Más aún, no deberían dejarse de lado tres tipos de acción al diseñar la ERDE, ya que proporcionan valor agregado para el éxito:

• Proporcionar los fondos requeridos para financiar el diseño de ERDE y su implementación, a saber tanto nacionales como internacionales. Ensamblar un sub-grupo estadístico de donantes, con representantes de las autoridades del área de integración, sería una iniciativa altamente positiva.

• Elaborar una lista de requisitos en el campo de cooperación técnica internacional.

• Definir los recursos humanos requeridos para implementar la ERDE.

 

Visión, Estrategias, Planes de acción
El proceso de diseñar la ERDE puede ser completado en 12 a 18 meses de trabajo.
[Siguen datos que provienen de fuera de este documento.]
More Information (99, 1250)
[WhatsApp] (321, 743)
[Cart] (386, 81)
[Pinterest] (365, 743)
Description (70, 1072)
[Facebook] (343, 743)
Una gráfica Gantt podría ser adoptada para cumplir con este objetivo:

• Diseñar y adoptar la hoja de ruta: 2 meses.
• Diseñar y adoptar el diagnóstico: 5 meses.
• Redactar la visión y estrategias: 3 meses.
• Escoger la estrategia regional: 1 mes.
• Redactar y adoptar el plan de acción: 4 meses.
• Ensamblar un proceso de monitoreo y evaluación.


Las decisiones hechas para definir el diagrama de Gannt deberán ser, primero y ante todo, realistas y consensuadas con todos los actores en estadísticas regionales.

La meta suprema para la visión del sistema estadístico regional sería una buena sincronización entre el diseño de la ERDE y los diseños o revisiones de las ENDEs.